In a very welcome move, Biogen and Eisai’s Alzheimer’s disease drug has been granted traditional approval by the US Food and Drug Administration (FDA).
The drug, Leqembi (lecanemab-irmb), was authorised for use in patients with mild cognitive impairment (MCI) or early-stage Alzheimer’s disease earlier this year through the accelerated approval pathway, under which the FDA may approve drugs for serious conditions where there is an unmet medical need.
This decision was based on phase 2 data showing that Leqembi reduced the accumulation of amyloid beta plaque in the brain – a defining feature of Alzheimer’s disease. However, only US residents with appropriate medical insurance, or those who could afford to pay for it directly, could access the drug.

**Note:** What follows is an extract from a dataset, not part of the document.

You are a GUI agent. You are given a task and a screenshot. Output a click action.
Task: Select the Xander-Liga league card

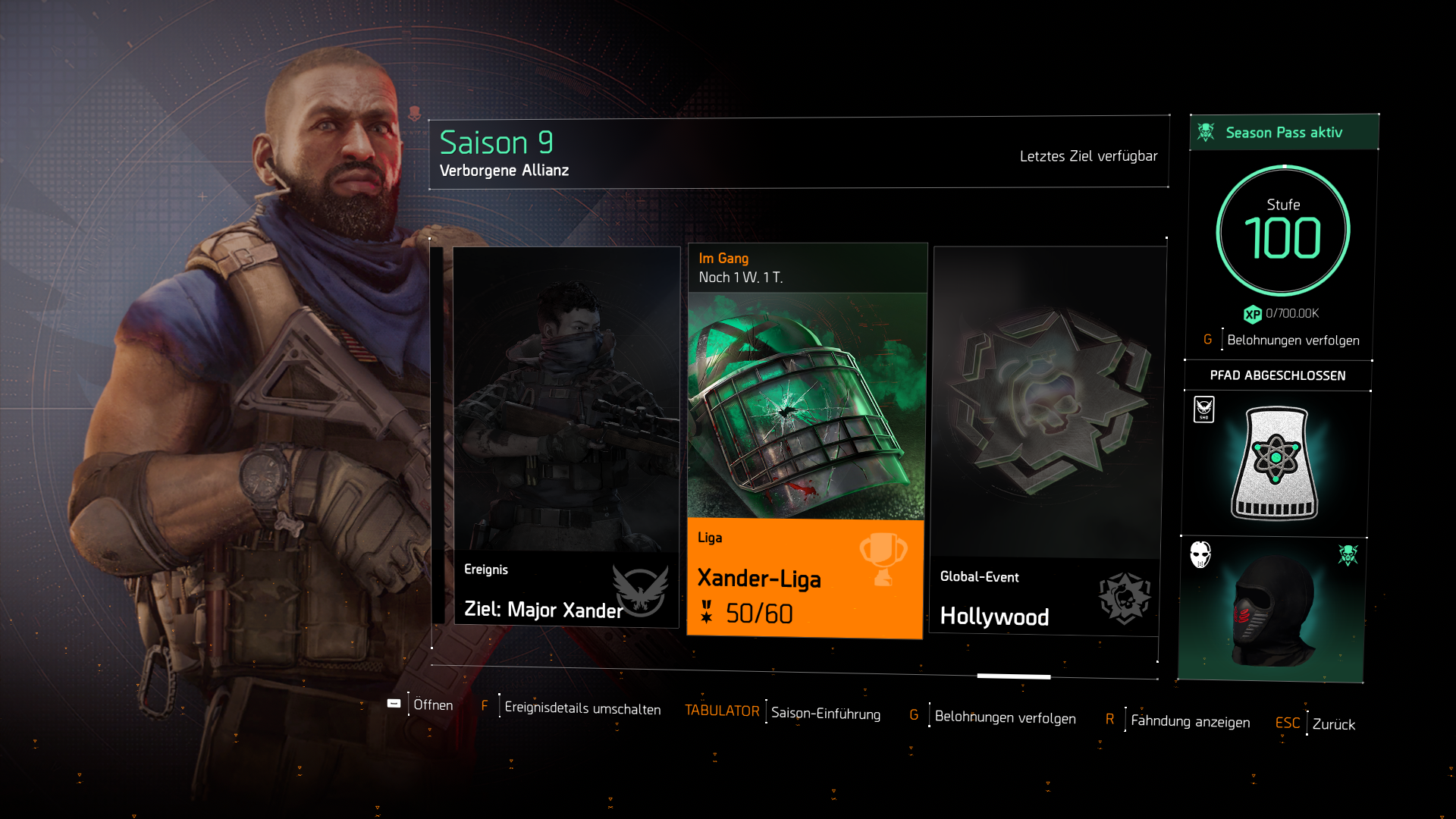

The FDA’s latest decision is expected to significantly expand access by enabling the Centers for Medicare and Medicaid Services (CMS) to provide wider insurance coverage under the US government’s Medicare plan, which covers most older people.
Eisai’s supplemental biologics application for approval under the traditional pathway was supported by data from its phase 3 confirmatory Clarity AD clinical trial.
The study met its primary endpoint, reducing clinical decline by 27% on the global cognitive and functional scale – Clinical Dementia Rating-Sum of Boxes – compared with placebo at 18 months.
All multiplicity-controlled secondary endpoints also showed highly statistically significant results compared with placebo, the companies said, including other measures of cognition and daily function.
Teresa Buracchio, acting director of the Office of Neuroscience in the FDA’s Center for Drug Evaluation and Research, said: “[The] action is the first verification that a drug targeting the underlying disease process of Alzheimer’s disease has shown clinical benefit in this devastating disease.
“This confirmatory study verified that it is a safe and effective treatment for patients with Alzheimer’s disease.”
Affecting more than 6.5 million Americans, Alzheimer’s disease is an irreversible, progressive brain disorder that slowly destroys memory and thinking skills and, eventually, the ability to carry out simple tasks.
Haruo Naito, chief executive officer at Eisai, said: “The FDA approved Leqembi under the traditional approval pathway, making Leqembi the first and only approved anti-amyloid Alzheimer’s disease treatment shown to reduce the rate of disease progression and to slow cognitive impairment in the early and mild dementia stages of the disease.”
“Eisai will diligently work to educate physicians on the safe and appropriate use of Leqembi to maximise its benefit to people living with early Alzheimer’s disease and their families,” Naito added.